▸ **GIVEN DATA**:
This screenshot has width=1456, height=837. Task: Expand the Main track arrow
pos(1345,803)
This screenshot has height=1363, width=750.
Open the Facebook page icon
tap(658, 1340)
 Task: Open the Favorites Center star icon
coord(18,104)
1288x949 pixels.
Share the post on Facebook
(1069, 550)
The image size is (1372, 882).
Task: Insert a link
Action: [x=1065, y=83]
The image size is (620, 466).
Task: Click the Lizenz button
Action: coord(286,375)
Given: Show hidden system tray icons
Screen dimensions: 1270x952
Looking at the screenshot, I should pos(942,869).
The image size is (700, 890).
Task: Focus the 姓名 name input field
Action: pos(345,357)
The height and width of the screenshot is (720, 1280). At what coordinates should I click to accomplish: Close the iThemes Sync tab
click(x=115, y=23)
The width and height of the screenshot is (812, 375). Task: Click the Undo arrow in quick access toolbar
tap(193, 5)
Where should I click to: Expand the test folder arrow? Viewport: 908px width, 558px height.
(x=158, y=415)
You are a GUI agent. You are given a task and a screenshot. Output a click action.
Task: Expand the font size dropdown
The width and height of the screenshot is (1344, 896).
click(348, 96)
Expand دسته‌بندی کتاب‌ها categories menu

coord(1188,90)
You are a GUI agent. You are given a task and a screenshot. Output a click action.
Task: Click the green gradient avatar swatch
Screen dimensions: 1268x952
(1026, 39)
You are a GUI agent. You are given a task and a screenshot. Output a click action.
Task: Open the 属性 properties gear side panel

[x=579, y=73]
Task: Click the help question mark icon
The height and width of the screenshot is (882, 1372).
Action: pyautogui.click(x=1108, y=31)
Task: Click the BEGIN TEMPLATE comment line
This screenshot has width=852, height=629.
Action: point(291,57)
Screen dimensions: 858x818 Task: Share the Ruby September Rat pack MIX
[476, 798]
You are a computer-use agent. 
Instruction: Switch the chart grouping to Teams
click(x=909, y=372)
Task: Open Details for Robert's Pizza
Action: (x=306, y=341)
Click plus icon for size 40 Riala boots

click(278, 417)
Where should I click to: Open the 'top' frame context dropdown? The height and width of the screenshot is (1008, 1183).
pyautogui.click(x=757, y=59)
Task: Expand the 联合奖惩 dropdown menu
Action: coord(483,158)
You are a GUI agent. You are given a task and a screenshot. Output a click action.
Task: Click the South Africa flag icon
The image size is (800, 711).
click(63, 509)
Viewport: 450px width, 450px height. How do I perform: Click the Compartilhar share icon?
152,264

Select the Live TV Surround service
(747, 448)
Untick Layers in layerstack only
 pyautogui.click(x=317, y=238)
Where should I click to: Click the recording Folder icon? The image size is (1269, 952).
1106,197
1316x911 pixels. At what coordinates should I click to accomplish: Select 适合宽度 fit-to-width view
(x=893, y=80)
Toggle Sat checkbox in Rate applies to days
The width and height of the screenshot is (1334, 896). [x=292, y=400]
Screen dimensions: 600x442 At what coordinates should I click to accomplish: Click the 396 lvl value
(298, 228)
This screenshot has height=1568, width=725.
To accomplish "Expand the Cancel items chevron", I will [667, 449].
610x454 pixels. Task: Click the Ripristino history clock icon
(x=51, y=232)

▸ **TASK BRIEF**: Can you reproduce the listing above with every "GUI agent" replaced by "desktop agent" and everything else left unchanged?

▸ **FINAL RESULT**:
This screenshot has width=1456, height=837. Task: Expand the Main track arrow
pos(1345,803)
This screenshot has height=1363, width=750.
Open the Facebook page icon
tap(658, 1340)
 Task: Open the Favorites Center star icon
coord(18,104)
1288x949 pixels.
Share the post on Facebook
(1069, 550)
The image size is (1372, 882).
Task: Insert a link
Action: [x=1065, y=83]
The image size is (620, 466).
Task: Click the Lizenz button
Action: coord(286,375)
Given: Show hidden system tray icons
Screen dimensions: 1270x952
Looking at the screenshot, I should pos(942,869).
The image size is (700, 890).
Task: Focus the 姓名 name input field
Action: pos(345,357)
The height and width of the screenshot is (720, 1280). At what coordinates should I click to accomplish: Close the iThemes Sync tab
click(x=115, y=23)
The width and height of the screenshot is (812, 375). Task: Click the Undo arrow in quick access toolbar
tap(193, 5)
Where should I click to: Expand the test folder arrow? Viewport: 908px width, 558px height.
(x=158, y=415)
You are a desktop agent. You are given a task and a screenshot. Output a click action.
Task: Expand the font size dropdown
The width and height of the screenshot is (1344, 896).
click(348, 96)
Expand دسته‌بندی کتاب‌ها categories menu

coord(1188,90)
You are a desktop agent. You are given a task and a screenshot. Output a click action.
Task: Click the green gradient avatar swatch
Screen dimensions: 1268x952
(1026, 39)
You are a desktop agent. You are given a task and a screenshot. Output a click action.
Task: Open the 属性 properties gear side panel

[x=579, y=73]
Task: Click the help question mark icon
The height and width of the screenshot is (882, 1372).
Action: pyautogui.click(x=1108, y=31)
Task: Click the BEGIN TEMPLATE comment line
This screenshot has width=852, height=629.
Action: point(291,57)
Screen dimensions: 858x818 Task: Share the Ruby September Rat pack MIX
[476, 798]
You are a computer-use agent. 
Instruction: Switch the chart grouping to Teams
click(x=909, y=372)
Task: Open Details for Robert's Pizza
Action: (x=306, y=341)
Click plus icon for size 40 Riala boots

click(278, 417)
Where should I click to: Open the 'top' frame context dropdown? The height and width of the screenshot is (1008, 1183).
pyautogui.click(x=757, y=59)
Task: Expand the 联合奖惩 dropdown menu
Action: coord(483,158)
You are a desktop agent. You are given a task and a screenshot. Output a click action.
Task: Click the South Africa flag icon
The image size is (800, 711).
click(63, 509)
Viewport: 450px width, 450px height. How do I perform: Click the Compartilhar share icon?
152,264

Select the Live TV Surround service
(747, 448)
Untick Layers in layerstack only
 pyautogui.click(x=317, y=238)
Where should I click to: Click the recording Folder icon? The image size is (1269, 952).
1106,197
1316x911 pixels. At what coordinates should I click to accomplish: Select 适合宽度 fit-to-width view
(x=893, y=80)
Toggle Sat checkbox in Rate applies to days
The width and height of the screenshot is (1334, 896). [x=292, y=400]
Screen dimensions: 600x442 At what coordinates should I click to accomplish: Click the 396 lvl value
(298, 228)
This screenshot has height=1568, width=725.
To accomplish "Expand the Cancel items chevron", I will [667, 449].
610x454 pixels. Task: Click the Ripristino history clock icon
(x=51, y=232)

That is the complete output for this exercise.